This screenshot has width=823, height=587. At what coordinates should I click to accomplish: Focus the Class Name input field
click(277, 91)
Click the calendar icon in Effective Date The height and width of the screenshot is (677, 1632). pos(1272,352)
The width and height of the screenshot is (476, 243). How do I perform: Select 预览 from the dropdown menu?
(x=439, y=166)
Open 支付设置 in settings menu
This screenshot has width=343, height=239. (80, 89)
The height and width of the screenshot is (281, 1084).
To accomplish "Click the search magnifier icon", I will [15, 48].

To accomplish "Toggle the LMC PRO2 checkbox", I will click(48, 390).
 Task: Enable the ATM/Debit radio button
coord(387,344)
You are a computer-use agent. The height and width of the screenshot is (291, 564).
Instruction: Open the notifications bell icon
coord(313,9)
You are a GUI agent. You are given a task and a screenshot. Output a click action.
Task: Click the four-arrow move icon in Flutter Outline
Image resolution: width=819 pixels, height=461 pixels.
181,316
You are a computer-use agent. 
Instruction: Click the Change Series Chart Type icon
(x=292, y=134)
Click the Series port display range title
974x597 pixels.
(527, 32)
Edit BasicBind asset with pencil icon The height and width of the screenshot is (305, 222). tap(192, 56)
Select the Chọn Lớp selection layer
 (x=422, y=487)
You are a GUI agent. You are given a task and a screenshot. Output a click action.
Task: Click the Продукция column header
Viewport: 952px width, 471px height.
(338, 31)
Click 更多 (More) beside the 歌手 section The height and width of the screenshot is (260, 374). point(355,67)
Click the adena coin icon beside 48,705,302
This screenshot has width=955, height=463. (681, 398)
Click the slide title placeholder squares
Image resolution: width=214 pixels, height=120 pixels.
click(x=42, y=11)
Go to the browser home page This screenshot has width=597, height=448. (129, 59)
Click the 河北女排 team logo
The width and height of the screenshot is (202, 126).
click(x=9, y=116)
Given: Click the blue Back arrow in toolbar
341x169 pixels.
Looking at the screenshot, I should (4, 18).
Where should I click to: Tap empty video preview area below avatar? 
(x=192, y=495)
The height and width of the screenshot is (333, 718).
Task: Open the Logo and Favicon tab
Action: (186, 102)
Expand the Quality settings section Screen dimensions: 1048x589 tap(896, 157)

────

Instructions to follow: Can you copy out, word for word, every line of the data above from the one containing "Where should I" through the final line, both included?

The answer:
Where should I click to: Tap empty video preview area below avatar? 
(x=192, y=495)
The height and width of the screenshot is (333, 718).
Task: Open the Logo and Favicon tab
Action: (186, 102)
Expand the Quality settings section Screen dimensions: 1048x589 tap(896, 157)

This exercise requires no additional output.